**PROBLEM REQUIREMENTS**. Return the lines below exactly as they appear, please, starting with the first and ending with the one that contains "700x467 pixels.".

Dataset entries:
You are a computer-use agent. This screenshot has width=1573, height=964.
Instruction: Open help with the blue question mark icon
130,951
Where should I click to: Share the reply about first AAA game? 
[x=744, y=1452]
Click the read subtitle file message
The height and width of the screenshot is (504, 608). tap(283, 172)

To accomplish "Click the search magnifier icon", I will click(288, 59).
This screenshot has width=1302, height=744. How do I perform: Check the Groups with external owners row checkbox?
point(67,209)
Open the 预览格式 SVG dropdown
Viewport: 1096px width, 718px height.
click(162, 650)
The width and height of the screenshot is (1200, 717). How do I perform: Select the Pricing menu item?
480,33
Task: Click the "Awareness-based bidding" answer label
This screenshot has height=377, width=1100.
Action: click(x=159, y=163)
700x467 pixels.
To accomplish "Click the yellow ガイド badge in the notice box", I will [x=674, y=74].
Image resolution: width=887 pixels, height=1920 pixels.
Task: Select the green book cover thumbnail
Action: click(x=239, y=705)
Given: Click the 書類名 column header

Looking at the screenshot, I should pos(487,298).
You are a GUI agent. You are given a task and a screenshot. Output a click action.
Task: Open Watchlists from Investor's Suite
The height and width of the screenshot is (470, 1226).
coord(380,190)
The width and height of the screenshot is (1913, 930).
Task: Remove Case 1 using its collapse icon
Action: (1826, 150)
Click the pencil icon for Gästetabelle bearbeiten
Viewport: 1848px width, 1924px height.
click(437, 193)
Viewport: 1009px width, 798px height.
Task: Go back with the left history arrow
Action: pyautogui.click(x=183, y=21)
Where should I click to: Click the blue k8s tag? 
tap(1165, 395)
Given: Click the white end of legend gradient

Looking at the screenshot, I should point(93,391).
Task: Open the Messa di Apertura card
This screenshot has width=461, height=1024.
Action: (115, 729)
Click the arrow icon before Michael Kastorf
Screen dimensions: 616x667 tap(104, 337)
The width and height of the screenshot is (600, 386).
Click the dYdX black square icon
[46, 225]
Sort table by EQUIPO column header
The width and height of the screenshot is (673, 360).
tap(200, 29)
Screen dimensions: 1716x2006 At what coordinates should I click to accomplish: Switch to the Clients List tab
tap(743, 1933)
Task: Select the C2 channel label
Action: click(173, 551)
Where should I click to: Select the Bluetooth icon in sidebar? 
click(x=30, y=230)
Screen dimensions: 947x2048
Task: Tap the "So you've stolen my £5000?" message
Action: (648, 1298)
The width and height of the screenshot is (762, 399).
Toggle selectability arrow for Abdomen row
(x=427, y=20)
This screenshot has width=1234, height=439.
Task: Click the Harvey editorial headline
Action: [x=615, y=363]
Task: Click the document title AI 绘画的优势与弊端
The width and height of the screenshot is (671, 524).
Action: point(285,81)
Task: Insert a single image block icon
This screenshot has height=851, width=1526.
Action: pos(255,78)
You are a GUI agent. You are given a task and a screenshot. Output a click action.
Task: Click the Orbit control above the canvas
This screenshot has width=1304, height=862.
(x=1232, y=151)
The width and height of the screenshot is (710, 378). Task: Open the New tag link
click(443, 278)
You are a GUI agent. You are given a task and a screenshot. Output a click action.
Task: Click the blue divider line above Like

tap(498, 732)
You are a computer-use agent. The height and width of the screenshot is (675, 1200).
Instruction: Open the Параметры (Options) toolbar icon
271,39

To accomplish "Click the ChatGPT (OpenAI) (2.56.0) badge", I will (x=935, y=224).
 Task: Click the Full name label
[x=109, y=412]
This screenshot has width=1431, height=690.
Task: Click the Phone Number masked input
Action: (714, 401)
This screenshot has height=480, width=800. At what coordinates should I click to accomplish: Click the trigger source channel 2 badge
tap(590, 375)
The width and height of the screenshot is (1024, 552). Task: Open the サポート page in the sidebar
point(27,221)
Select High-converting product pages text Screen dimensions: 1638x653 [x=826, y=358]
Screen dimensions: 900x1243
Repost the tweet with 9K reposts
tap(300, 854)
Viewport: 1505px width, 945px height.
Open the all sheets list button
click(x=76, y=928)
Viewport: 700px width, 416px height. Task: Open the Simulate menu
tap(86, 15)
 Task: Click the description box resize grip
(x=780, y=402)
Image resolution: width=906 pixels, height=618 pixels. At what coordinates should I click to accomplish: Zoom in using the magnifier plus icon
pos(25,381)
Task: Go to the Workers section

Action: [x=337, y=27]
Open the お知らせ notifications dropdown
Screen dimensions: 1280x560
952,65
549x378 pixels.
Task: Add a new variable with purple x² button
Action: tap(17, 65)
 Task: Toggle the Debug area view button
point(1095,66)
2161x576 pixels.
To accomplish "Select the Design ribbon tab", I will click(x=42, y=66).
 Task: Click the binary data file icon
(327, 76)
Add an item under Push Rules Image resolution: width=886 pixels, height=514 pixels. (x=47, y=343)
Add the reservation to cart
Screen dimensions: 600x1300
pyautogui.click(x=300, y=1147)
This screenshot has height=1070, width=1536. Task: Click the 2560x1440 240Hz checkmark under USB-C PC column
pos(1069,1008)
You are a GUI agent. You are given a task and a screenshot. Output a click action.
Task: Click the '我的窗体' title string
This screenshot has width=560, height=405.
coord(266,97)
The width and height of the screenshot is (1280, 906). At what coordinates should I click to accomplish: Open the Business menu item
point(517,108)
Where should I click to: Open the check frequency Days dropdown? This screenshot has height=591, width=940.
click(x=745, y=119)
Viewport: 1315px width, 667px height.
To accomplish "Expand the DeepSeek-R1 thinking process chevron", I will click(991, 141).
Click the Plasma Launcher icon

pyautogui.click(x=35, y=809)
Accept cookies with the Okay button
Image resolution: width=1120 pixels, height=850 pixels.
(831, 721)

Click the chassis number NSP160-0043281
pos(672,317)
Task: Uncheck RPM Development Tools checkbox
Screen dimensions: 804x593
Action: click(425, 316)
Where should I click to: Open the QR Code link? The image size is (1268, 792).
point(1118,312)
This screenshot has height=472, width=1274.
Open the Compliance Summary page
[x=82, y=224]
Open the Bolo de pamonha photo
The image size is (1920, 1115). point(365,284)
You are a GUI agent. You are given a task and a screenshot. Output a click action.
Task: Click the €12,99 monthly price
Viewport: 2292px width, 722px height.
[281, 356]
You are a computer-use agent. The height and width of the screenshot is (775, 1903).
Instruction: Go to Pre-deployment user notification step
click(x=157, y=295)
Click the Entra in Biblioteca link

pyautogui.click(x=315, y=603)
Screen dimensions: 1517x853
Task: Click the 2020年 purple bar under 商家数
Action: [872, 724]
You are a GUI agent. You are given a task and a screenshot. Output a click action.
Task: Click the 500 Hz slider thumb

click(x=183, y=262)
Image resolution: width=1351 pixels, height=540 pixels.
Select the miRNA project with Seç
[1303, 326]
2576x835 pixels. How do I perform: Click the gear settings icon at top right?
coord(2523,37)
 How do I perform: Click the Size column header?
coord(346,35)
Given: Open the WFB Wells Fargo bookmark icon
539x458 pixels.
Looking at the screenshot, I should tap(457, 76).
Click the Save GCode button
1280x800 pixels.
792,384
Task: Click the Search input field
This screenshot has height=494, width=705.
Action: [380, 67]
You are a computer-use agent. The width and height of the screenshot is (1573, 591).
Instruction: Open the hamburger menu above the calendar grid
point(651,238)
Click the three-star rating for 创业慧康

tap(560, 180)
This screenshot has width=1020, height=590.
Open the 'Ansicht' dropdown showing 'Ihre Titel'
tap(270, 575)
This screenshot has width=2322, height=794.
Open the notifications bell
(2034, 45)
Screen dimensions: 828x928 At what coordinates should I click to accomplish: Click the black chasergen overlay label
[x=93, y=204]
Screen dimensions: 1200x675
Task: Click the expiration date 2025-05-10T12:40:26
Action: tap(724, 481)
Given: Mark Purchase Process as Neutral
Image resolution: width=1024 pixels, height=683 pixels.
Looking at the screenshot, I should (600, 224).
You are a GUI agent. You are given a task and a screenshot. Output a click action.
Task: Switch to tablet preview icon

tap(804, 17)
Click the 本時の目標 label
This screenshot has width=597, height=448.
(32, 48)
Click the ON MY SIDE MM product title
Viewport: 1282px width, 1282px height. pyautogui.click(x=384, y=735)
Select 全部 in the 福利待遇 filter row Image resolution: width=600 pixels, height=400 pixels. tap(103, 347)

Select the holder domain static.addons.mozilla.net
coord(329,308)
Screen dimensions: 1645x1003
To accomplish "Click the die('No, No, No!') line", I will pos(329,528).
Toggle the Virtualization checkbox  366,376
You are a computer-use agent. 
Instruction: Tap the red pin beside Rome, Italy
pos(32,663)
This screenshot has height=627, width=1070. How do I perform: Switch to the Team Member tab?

**EXERCISE RESULT**.
You are a computer-use agent. This screenshot has width=1573, height=964.
Instruction: Open help with the blue question mark icon
130,951
Where should I click to: Share the reply about first AAA game? 
[x=744, y=1452]
Click the read subtitle file message
The height and width of the screenshot is (504, 608). tap(283, 172)

To accomplish "Click the search magnifier icon", I will click(288, 59).
This screenshot has width=1302, height=744. How do I perform: Check the Groups with external owners row checkbox?
point(67,209)
Open the 预览格式 SVG dropdown
Viewport: 1096px width, 718px height.
click(162, 650)
The width and height of the screenshot is (1200, 717). How do I perform: Select the Pricing menu item?
480,33
Task: Click the "Awareness-based bidding" answer label
This screenshot has height=377, width=1100.
Action: click(x=159, y=163)
700x467 pixels.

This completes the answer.